Hi,
I am getting an exception below when calling ray.data.read_json due to inconsistent number of fields in json files. Is there a way to set a predefined schema for all possible fields in advance when calling read_json?
Thanks,
Exception:
pyarrow.lib.ArrowInvalid: Unable to merge: Field content has incompatible types:
Something like:
import pyarrow as pa
schema=pa.schema([
(‘some_int’, pa.int32()),
(‘some_string’, pa.string())
])
ds = ray.data.read_json(‘some_dir/’, schema=schema)
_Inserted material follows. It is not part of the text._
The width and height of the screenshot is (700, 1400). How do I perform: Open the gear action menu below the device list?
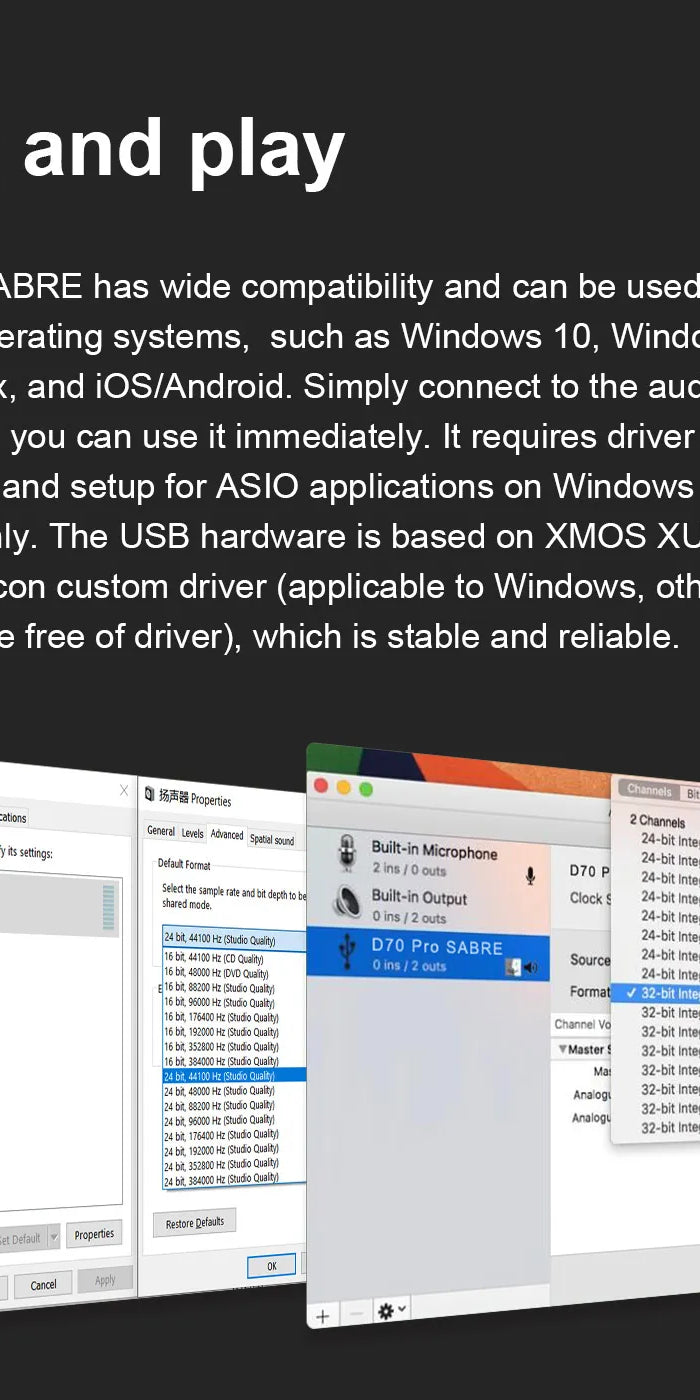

Hi @James_Liu - thanks for the question. It seems we don’t support defining a schema when reading JSON file.
A little more search I found PyArrow supports to explicitly define a schema when reading json - pyarrow.json.ParseOptions — Apache Arrow v9.0.0
https://arrow.apache.org/docs/python/generated/pyarrow.json.read_json.html
Could you help try to read your JSON file with PyArrow read_json()
and its ParseOptions.explicit_schema
?
If PyArrow works for you, we can add a parse_options
into Ray Datasets read_json()
to pass the parse_options
to the underlying PyArrow reader. Thanks.
1 Like
Hey @James_Liu, it should also be noted that you can pass any pyarrow.json.read_json()
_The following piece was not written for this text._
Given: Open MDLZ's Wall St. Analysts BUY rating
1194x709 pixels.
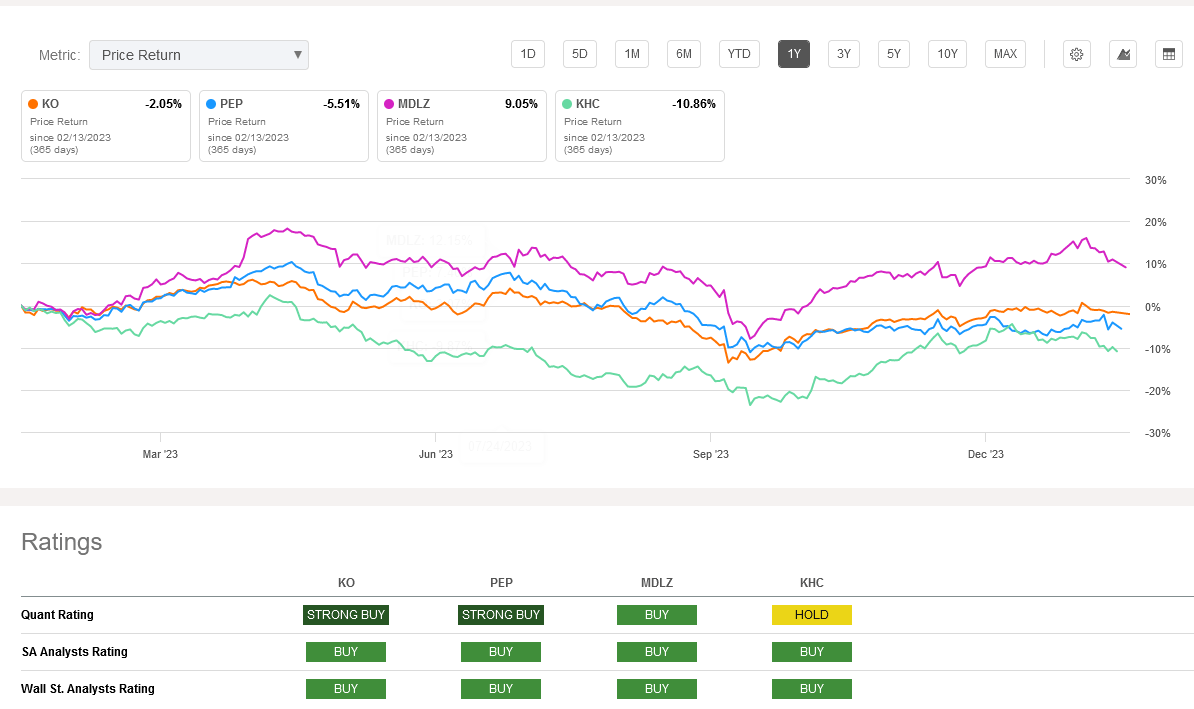Looking at the screenshot, I should click(x=656, y=689).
arguments as keyword arguments to ray.data.read_json()
, and Datasets will propagate those arguments to the Arrow read_json()
call:
import pyarrow as pa
import pyarrow.json as json
schema=pa.schema([
(‘some_int’, pa.int32()),
(‘some_string’, pa.string())
])
ds = ray.data.read_json("some_dir/", parse_options=json.ParseOptions(explicit_schema=schema))
Ah but there will probably be an issue here with Pickle serialization: pa.json.ParseOptions()
wasn’t made picklable until Arrow 8.0.0, and we have only added a workaround for pa.json.ReadOptions()
, not pa.json.ParseOptions()
, so I would expect use of pa.json.ParseOptions()
to fail with a Pickle error.
We should definitely expand the workaround to include pa.json.ParseOptions()
.
Hi @James_Liu - just FYI, the issue with Arrow JSON ParseOptions is fixed in Ray master https://github.com/ray-project/ray/pull/27911 .
2 Likes